When Movement Becomes Regular
Don’t expect a predictable pattern right away. In the weeks after you first feel quickening, movement will come and go. Some days you’ll feel several flutters, other days nothing at all. This inconsistency is normal through much of the second trimester because the baby is still small relative to the space it has, and it can kick in directions you simply won’t feel.
By the third trimester, starting around 28 weeks, movement typically becomes stronger and more consistent. This is when tracking kicks starts to matter. The general guideline is to count how long it takes to feel 10 movements (kicks, rolls, flutters, or swishes). You want to feel 10 within a two-hour window. Most babies hit that number much faster. Pick a time when your baby is usually active, often in the evening, and pay attention. A sudden, sustained change from your baby’s normal pattern is worth a call to your provider.

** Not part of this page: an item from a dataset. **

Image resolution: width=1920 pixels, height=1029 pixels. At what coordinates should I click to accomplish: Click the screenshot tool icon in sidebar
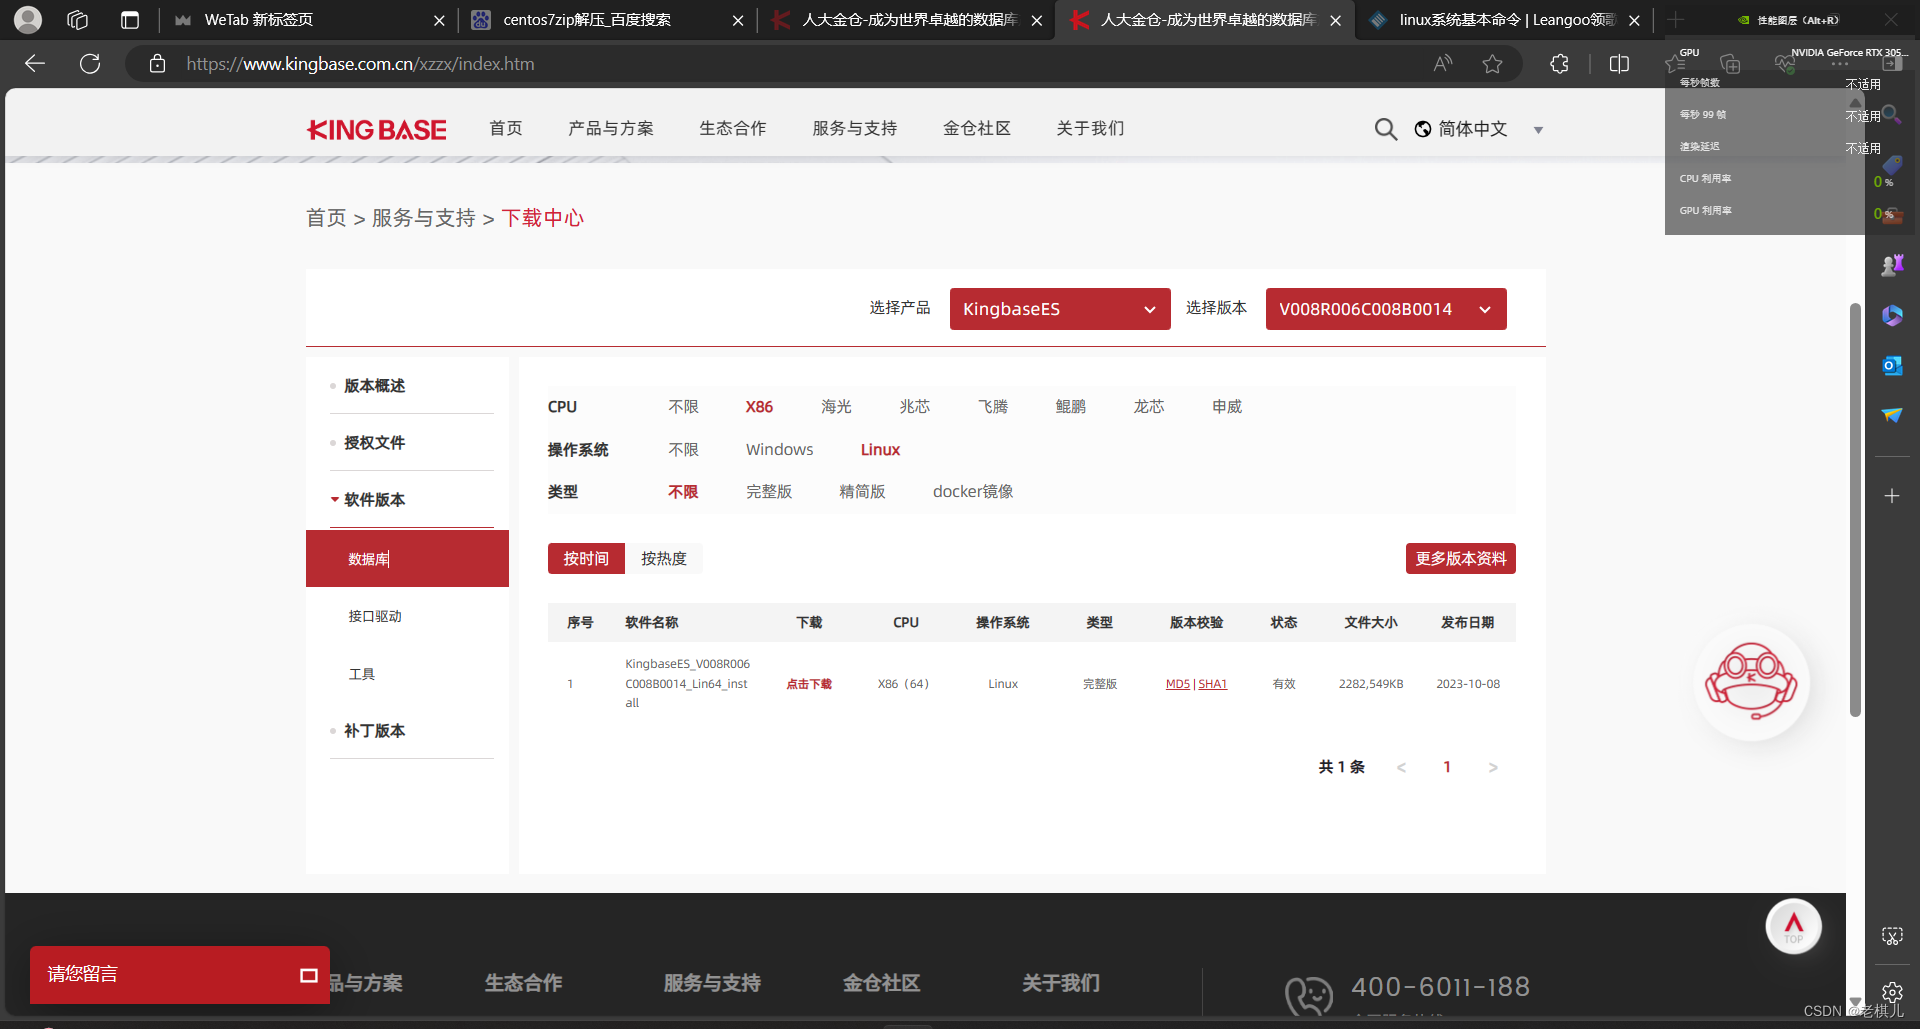pos(1892,936)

If You Haven’t Felt Movement Yet
If you’re at 20 weeks and haven’t felt anything, that alone isn’t cause for alarm, especially if it’s your first pregnancy or you have an anterior placenta. Many people in that situation feel their first movements in the following week or two. The threshold that prompts clinical concern is 24 weeks. If no movement has ever been felt by that point, providers will typically refer you for an ultrasound or specialist evaluation to check on the baby. Before that cutoff, the most likely explanation is simply that your baby’s kicks haven’t been strong enough to feel yet or that the sensations haven’t clicked as “movement” in your mind.
If you’ve previously been feeling regular movement and it suddenly stops or significantly decreases, that’s a different situation. In the third trimester especially, a noticeable drop in activity can indicate the baby is under stress and warrants a prompt check.